## Problem statement
Please copy every line below that contains the string "column".

## Source material
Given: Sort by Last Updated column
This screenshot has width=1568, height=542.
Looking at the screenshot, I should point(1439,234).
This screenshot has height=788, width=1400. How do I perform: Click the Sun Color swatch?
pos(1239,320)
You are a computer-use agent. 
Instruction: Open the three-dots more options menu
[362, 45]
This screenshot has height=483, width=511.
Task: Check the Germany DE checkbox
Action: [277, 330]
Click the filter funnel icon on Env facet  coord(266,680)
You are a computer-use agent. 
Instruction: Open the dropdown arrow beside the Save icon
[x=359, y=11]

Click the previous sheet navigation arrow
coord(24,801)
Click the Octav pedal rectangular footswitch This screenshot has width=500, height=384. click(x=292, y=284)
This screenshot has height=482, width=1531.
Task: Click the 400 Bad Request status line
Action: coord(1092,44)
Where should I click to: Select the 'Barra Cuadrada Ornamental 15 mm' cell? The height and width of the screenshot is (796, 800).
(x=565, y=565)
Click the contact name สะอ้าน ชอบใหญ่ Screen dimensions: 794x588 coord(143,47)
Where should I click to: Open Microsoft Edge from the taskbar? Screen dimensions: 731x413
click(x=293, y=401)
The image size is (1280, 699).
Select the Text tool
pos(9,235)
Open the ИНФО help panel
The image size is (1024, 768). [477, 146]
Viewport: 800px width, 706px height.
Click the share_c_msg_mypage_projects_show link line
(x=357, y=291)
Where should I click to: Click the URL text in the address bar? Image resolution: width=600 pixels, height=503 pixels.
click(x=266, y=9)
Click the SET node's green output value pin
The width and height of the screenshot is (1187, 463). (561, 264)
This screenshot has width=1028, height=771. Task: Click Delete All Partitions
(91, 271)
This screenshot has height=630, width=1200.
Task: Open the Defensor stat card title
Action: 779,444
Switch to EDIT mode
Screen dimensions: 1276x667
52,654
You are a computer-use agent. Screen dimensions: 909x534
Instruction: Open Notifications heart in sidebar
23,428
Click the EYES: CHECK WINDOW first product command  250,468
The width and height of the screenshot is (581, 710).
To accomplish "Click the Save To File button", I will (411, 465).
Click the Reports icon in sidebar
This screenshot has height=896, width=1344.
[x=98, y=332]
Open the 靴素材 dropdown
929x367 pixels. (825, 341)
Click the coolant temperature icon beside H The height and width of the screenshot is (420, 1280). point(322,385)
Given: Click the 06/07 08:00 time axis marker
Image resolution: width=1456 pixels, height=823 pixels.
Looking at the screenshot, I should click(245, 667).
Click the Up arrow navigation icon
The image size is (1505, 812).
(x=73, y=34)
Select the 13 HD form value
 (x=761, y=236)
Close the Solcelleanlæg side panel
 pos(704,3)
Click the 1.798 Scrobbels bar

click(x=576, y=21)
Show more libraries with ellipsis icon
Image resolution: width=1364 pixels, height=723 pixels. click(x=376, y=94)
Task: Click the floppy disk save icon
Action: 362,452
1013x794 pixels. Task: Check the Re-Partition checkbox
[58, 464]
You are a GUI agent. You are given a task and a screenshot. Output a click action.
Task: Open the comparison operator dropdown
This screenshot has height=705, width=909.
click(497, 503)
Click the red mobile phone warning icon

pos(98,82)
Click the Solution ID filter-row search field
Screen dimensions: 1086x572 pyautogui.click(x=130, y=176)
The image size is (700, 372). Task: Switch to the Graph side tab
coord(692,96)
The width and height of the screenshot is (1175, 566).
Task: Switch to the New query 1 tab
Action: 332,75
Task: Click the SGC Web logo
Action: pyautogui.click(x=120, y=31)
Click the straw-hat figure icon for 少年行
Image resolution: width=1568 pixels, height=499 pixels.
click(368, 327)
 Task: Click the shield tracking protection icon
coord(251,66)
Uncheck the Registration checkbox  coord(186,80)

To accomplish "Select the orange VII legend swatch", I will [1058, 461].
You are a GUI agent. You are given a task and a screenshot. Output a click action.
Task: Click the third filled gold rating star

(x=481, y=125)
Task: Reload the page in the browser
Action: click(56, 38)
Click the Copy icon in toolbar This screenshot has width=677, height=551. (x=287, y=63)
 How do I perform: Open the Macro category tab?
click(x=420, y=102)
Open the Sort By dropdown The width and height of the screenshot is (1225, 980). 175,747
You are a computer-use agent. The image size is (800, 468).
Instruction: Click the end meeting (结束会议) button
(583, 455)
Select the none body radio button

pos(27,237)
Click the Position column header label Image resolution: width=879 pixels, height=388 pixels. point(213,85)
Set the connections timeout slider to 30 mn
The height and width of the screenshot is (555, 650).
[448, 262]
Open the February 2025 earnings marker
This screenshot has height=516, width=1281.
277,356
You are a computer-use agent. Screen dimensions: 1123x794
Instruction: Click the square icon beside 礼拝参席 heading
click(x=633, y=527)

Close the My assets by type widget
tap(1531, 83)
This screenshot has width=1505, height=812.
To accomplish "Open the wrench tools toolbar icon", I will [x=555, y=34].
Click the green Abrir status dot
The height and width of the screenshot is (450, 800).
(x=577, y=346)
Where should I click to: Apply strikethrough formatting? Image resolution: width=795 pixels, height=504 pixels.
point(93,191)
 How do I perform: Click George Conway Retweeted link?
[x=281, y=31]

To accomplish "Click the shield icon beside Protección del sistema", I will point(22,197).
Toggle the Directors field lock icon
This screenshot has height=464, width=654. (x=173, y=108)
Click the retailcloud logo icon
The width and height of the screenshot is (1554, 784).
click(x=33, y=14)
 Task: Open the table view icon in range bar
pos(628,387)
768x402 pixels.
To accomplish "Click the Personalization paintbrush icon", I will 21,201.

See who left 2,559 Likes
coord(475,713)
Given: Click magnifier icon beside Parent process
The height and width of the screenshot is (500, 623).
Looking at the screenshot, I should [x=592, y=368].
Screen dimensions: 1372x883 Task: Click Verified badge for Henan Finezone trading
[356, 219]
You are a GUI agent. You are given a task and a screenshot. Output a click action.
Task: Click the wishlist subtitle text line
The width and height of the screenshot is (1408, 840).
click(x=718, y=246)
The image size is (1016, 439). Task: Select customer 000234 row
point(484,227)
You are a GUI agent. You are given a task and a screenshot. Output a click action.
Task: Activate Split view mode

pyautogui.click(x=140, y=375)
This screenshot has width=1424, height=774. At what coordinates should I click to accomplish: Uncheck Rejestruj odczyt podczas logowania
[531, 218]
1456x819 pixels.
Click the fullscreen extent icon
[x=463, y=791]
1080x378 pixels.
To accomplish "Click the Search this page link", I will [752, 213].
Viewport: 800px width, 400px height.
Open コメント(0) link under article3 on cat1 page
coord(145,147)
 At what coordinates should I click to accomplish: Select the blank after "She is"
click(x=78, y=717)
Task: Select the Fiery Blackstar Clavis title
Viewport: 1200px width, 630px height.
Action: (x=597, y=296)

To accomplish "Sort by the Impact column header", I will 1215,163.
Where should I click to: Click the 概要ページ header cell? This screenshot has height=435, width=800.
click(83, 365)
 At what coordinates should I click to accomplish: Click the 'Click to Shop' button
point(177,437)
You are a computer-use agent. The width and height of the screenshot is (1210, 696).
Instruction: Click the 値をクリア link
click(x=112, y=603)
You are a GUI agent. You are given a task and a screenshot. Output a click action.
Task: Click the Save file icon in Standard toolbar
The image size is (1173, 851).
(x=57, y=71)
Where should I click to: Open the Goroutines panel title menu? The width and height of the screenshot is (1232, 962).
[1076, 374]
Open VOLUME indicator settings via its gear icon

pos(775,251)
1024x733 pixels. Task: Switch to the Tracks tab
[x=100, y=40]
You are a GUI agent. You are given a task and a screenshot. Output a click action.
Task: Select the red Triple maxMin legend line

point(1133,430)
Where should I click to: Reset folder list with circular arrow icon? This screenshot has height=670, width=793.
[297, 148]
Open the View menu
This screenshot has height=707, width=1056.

## Task response
Given: Sort by Last Updated column
Click the Position column header label Image resolution: width=879 pixels, height=388 pixels. point(213,85)
To accomplish "Sort by the Impact column header", I will 1215,163.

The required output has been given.